1. As mentioned in the documentation: `only CPU (Host) path is provided.` From the profiling, there doesn't seem to be any GPU kernel launch for optimization, please see the profiling below.
2. Since only `host` path is provided, the CPU path uses `csrlsvluHost` (but requires PyTorch to be installed/built with CUDA support).
3. The documentation mentions reordering helps optimize stuff, but it isn't clear how it affects the performance. There are options for reordering, so we stick to `reorder = 0` as the default choice.

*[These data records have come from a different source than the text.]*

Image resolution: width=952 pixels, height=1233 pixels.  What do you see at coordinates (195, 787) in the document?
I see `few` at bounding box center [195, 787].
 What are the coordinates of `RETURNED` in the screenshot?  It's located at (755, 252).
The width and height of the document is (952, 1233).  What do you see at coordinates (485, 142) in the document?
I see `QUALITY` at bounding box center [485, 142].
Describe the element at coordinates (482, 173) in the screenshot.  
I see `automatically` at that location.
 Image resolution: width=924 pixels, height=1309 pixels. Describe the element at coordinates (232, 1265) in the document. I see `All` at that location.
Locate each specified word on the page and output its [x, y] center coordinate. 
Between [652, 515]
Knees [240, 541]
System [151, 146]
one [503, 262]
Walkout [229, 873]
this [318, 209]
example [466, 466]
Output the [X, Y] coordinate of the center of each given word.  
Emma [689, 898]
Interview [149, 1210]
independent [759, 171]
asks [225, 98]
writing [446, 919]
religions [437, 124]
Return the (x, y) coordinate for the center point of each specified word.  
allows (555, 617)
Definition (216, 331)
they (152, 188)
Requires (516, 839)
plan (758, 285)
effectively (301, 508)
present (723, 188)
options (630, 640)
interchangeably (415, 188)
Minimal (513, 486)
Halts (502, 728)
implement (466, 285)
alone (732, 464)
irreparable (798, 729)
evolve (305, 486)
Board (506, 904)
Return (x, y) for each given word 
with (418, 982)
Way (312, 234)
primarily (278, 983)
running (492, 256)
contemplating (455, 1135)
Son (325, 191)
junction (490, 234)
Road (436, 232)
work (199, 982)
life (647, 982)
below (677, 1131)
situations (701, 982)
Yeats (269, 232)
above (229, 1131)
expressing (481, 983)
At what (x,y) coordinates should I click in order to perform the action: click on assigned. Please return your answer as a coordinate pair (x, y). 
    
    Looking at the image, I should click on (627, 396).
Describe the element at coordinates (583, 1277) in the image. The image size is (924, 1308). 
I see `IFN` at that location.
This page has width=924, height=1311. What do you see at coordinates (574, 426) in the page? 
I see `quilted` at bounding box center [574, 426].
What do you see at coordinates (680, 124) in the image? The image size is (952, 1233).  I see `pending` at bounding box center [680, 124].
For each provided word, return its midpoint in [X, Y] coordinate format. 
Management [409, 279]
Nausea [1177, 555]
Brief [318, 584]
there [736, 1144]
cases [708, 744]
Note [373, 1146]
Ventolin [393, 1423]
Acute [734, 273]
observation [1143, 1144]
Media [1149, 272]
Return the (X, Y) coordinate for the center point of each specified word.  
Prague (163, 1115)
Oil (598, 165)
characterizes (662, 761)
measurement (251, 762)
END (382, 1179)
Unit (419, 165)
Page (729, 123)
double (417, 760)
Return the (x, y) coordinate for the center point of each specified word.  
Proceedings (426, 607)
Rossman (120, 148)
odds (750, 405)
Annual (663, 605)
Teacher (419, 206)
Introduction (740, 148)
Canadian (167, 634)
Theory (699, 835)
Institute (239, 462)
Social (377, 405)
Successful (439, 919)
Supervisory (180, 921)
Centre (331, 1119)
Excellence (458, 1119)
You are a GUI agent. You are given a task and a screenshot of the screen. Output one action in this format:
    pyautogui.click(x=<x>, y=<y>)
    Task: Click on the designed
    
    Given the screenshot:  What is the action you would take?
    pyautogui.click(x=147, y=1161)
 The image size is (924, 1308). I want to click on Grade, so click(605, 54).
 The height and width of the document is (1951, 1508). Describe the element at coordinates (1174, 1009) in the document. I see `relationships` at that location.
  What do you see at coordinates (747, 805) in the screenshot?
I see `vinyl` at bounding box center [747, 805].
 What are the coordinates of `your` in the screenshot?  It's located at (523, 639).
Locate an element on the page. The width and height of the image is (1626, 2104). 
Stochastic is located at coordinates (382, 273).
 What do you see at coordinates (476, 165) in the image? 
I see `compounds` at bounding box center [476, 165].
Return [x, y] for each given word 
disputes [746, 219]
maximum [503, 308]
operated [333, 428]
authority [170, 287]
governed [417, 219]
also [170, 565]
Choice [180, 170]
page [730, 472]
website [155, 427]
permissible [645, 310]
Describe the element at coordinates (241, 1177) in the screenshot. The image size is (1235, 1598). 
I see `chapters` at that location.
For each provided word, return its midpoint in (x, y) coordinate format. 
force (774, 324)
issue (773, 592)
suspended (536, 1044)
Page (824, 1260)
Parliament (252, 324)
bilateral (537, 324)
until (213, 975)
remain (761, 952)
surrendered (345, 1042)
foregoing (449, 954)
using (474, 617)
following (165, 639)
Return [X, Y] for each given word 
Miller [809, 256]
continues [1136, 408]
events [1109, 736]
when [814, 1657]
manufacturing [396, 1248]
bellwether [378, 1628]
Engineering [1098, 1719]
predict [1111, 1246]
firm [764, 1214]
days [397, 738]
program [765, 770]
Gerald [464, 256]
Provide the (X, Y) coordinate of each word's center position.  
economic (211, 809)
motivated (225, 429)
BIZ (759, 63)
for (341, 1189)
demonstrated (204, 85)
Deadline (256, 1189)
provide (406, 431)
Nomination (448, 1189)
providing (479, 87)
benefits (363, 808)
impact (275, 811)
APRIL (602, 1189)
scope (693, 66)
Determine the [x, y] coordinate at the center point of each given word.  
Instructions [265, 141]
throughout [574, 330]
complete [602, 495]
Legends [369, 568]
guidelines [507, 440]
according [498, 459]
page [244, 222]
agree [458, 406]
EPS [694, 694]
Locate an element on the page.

`cuSolver` has [`csrlsvqr`](https://docs.nvidia.com/cuda/cusolver/index.html#cusolver-lt-t-gt-csrlsvqr) function which provides a `device` path to solve the linear system. This function is used for the CUDA path in this PR.
**Gist:**
For CPU Path: we call [`csrlsvluHost` function of cuSolver](https://docs.nvidia.com/cuda/cusolver/index.html#cusolver-lt-t-gt-csrlsvlu).
For CUDA Path: we call [`csrlsvqr` function of cuSolver](https://docs.nvidia.com/cuda/cusolver/index.html#cusolver-lt-t-gt-csrlsvqr).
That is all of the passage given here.